Dr. Dissanayake said that he and his team also continued the “good work” such as ‘Leadership Training’ and ‘Communication Skills Enhancement’ set in motion by their predecessors.

Focusing on communication skills, he said there was a real-life case study, a patient encounter now on video which is being used for robust discussion by the CCP.

A patient from Passara seeks treatment at the Badulla Teaching Hospital. Having taken a detailed case history followed by a chest X-ray which indicates the strong possibility of a spreading cancer (malignancy), the doctor rushes around arranging a referral to an oncologist and an early date for a CT scan in view of the urgency.

The patient, however, refuses pointblank to get admitted to hospital because his priorities are different. Pongal is just a week away and he wants to buy a few things to celebrate this festival at home with his family. He assures that he would come for hospital admission thereafter.

“This incident signals the lack of communication with the patient, even though the doctor was only having the patient’s best interests at heart,” says Dr. Dissanayake.

Dengue committee Convenor Dr. Dumitha Govindapala

A Leadership Training Programme on ‘Conflict resolution’ and ‘How to be assertive’ is scheduled to be held as a pre-congress session.
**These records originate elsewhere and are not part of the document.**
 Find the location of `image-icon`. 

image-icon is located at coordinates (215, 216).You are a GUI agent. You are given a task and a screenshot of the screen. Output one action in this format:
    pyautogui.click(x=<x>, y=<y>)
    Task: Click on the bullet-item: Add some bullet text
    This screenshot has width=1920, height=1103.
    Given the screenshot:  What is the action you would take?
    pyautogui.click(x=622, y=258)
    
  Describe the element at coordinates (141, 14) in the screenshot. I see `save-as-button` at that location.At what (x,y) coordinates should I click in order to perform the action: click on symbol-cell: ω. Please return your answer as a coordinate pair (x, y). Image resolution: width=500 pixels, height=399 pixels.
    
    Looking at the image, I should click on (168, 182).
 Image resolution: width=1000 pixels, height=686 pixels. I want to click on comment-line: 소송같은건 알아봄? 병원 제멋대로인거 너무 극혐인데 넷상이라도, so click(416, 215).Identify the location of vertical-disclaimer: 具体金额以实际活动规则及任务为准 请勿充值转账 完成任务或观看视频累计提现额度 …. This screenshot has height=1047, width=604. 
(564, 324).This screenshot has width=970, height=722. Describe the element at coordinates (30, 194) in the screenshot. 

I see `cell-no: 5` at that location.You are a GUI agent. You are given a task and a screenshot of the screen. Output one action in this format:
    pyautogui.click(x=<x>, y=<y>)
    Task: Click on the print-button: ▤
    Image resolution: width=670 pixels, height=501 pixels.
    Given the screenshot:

Meanwhile, reverting to the Dengue Management Guideline, the CCP President lauds the Guideline Development Committee of which he too was a member.

The committee had comprised Dr. Ananda Wijewickrama (Chairperson); Dr. Dumitha Govindapala (Convenor); Dr. Damayanthi Idampitiya; Prof. Anuradha Dassanayake; Dr. Dilshan Priyankara; Prof. N. Suganthan; Prof. Udaya Ralapanawa; Dr. Krishantha Jayasekara; Prof. Neelika Malavige; Prof. K.T. Suntharesan; Dr. D. Munasinghe; Dr. Asanka Ratnayake; Dr. Dinuka de Silva; Dr. Nalayani Rajaratnam; and Dr. Nilanka Perera.

 

Eminent line-up at CCP academic sessions’ inauguration

The inauguration of the CCP’s 57th Anniversary Annual Academic Sessions will be on Thursday (September 19), with eminent local and international physicians in attendance.

The Chief Guest is Dr. Sasanka Perera, former Professor of Sociology, South Asian University, India, and the Guests of Honour are Prof. Javed Akram, President, Pakistani Society of Internal Medicine; Dr. Mumtaz Patel, Acting for the President of the Royal College of Physicians (RCP), London; and Prof. Andrew Elder, President of the RCP of Edinburgh.

The CCP Oration on ‘Bridging bench and bedside to explore the role of Indian polyvalent anti-venom in treating snakebite in Sri Lanka’ will be delivered by Prof. Anjana Silva of the Rajarata University.

During the sessions, the Dr. Cyril Fernando Memorial Oration on ‘The evolving landscape of multiple sclerosis and related disorders in Sri Lanka: A 25-year exploration’ will be by Dr. Bimsara Senanayake and the Dr. E.V. Peiris Oration on ‘A kaleidoscope of antibiotic use in Sri Lanka: are we doing it right’ by Prof. Chandanie Wanigatunge.